> [Description of the task]:
Go through the data and copy each line that holds "anti".

Records from a data source:
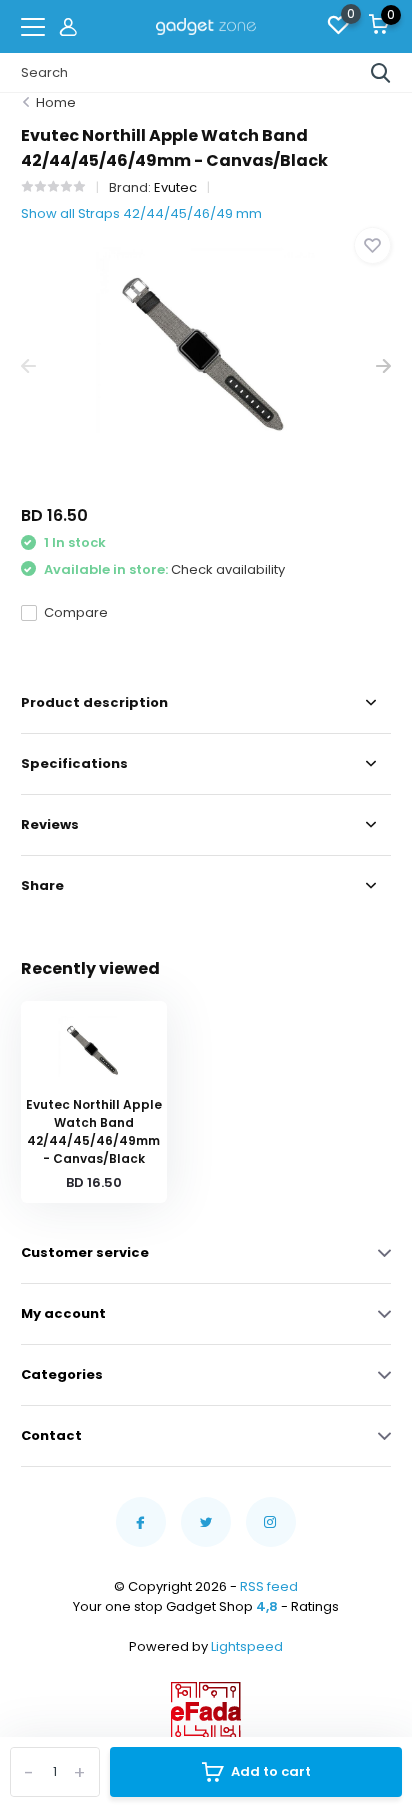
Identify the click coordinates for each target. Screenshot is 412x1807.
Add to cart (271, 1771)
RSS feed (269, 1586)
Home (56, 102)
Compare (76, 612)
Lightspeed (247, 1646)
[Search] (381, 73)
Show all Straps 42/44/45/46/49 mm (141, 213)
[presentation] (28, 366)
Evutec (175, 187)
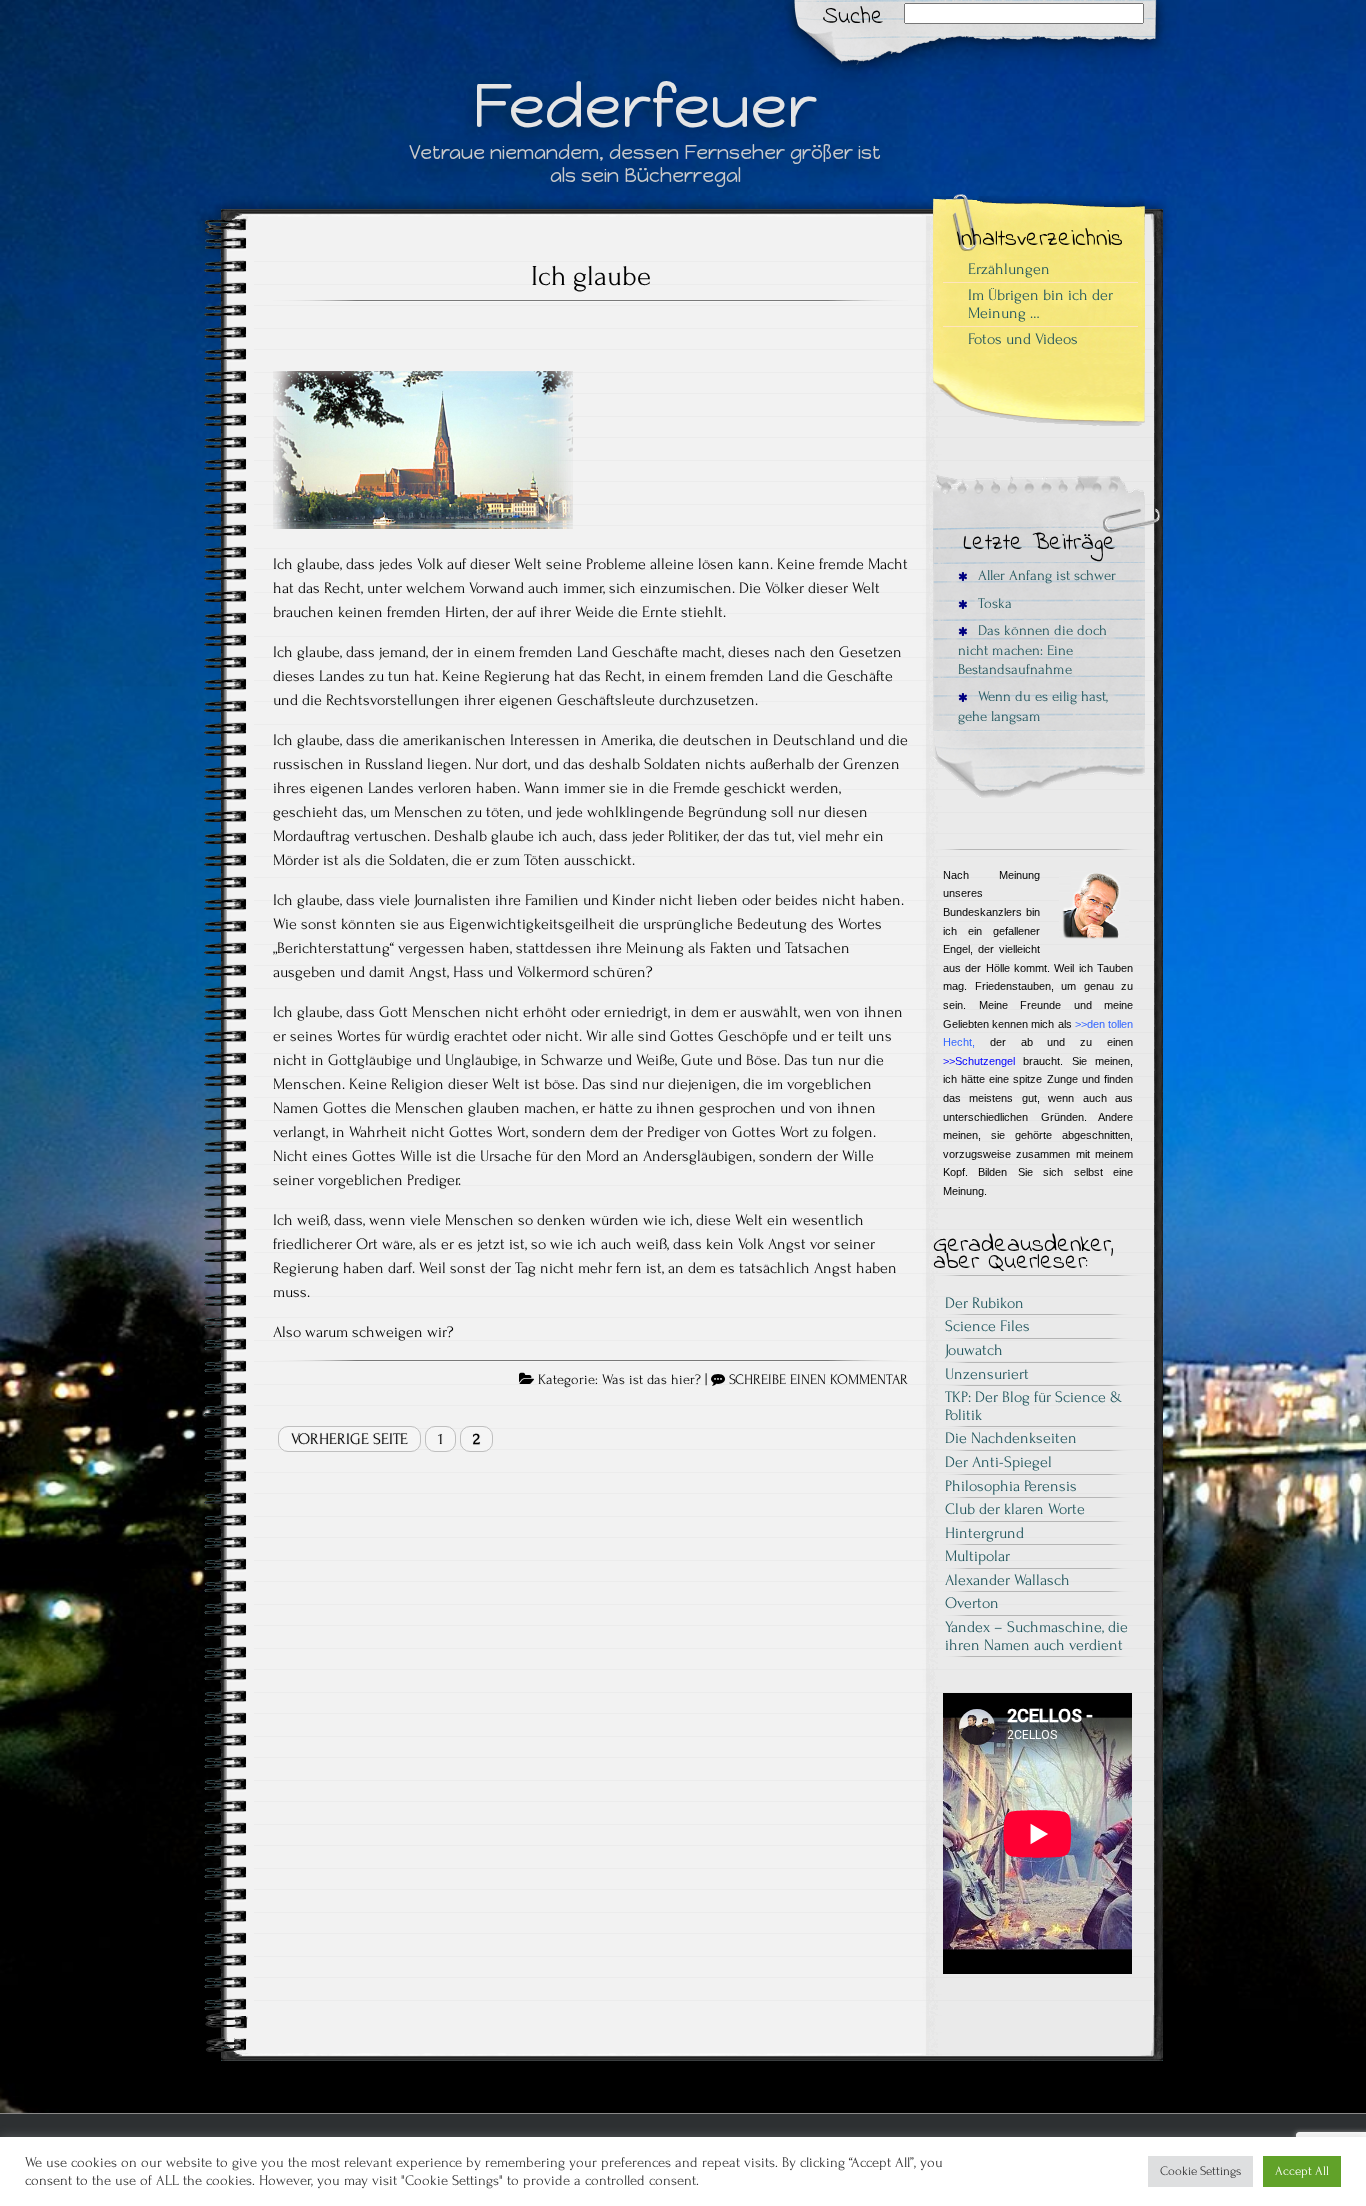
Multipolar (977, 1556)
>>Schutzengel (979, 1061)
--
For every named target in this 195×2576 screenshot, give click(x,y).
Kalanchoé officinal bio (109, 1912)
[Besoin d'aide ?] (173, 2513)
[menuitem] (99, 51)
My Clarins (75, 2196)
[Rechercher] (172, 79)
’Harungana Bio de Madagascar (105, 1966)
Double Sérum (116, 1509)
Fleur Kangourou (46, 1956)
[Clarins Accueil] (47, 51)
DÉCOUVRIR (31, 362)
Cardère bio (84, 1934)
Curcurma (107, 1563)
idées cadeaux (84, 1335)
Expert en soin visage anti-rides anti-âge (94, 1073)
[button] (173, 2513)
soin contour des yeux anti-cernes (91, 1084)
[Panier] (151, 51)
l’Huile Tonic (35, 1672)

> [Result of this task]:
Expert en soin visage anti-rides anti-âge (94, 1073)
soin contour des yeux anti-cernes (91, 1084)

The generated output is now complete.